■ **Required action**
Copy exactly the stretch of data below from the line with "Open the three-dot" through the line with "You are a computer-use agent. 619x311 pixels.", including both of those lines.

*** Information shown ***

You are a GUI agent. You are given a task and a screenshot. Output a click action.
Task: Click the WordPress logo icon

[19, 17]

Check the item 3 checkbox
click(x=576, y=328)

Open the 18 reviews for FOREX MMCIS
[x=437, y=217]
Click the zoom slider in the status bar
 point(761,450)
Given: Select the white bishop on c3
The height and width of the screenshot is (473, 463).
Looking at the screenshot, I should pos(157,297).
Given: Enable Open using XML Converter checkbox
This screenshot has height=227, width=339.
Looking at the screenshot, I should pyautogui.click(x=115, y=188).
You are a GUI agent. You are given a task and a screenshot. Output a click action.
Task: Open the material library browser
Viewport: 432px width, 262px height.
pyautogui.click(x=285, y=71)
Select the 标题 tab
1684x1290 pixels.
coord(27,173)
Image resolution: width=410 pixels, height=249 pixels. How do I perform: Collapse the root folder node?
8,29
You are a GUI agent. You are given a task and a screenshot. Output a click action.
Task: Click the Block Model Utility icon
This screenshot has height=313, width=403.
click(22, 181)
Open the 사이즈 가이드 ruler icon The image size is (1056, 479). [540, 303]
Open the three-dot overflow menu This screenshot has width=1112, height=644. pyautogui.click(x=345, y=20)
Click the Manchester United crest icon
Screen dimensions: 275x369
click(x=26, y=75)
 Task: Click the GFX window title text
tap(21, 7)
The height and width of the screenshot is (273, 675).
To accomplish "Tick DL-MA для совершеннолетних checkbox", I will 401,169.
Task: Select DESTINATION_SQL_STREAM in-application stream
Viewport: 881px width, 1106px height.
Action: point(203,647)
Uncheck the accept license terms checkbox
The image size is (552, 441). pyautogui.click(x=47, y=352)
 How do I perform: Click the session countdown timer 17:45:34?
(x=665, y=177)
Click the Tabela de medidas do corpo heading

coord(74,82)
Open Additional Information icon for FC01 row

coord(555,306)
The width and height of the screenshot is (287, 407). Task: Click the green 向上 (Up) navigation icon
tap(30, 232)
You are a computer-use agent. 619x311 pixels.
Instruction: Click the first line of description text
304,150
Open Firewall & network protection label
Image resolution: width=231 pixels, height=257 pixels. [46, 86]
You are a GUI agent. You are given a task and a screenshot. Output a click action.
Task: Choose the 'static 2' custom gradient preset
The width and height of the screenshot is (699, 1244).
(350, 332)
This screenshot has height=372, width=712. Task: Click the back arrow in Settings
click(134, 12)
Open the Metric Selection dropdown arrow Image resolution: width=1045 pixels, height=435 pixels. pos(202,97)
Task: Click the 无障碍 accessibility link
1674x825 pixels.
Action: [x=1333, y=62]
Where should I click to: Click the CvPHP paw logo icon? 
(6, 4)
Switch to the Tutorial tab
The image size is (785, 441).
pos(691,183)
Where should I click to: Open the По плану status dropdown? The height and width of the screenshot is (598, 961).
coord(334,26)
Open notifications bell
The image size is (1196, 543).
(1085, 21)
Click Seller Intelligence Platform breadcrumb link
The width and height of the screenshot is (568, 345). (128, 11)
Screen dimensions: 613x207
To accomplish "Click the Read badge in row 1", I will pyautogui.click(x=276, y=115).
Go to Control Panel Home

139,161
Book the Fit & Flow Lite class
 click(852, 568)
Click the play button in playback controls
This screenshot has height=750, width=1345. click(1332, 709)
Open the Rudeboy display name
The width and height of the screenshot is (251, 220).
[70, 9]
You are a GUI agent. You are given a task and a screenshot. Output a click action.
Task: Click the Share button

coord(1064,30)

*** End of Information shown ***

■ **Expected answer**
Open the three-dot overflow menu This screenshot has width=1112, height=644. pyautogui.click(x=345, y=20)
Click the Manchester United crest icon
Screen dimensions: 275x369
click(x=26, y=75)
 Task: Click the GFX window title text
tap(21, 7)
The height and width of the screenshot is (273, 675).
To accomplish "Tick DL-MA для совершеннолетних checkbox", I will 401,169.
Task: Select DESTINATION_SQL_STREAM in-application stream
Viewport: 881px width, 1106px height.
Action: point(203,647)
Uncheck the accept license terms checkbox
The image size is (552, 441). pyautogui.click(x=47, y=352)
 How do I perform: Click the session countdown timer 17:45:34?
(x=665, y=177)
Click the Tabela de medidas do corpo heading

coord(74,82)
Open Additional Information icon for FC01 row

coord(555,306)
The width and height of the screenshot is (287, 407). Task: Click the green 向上 (Up) navigation icon
tap(30, 232)
You are a computer-use agent. 619x311 pixels.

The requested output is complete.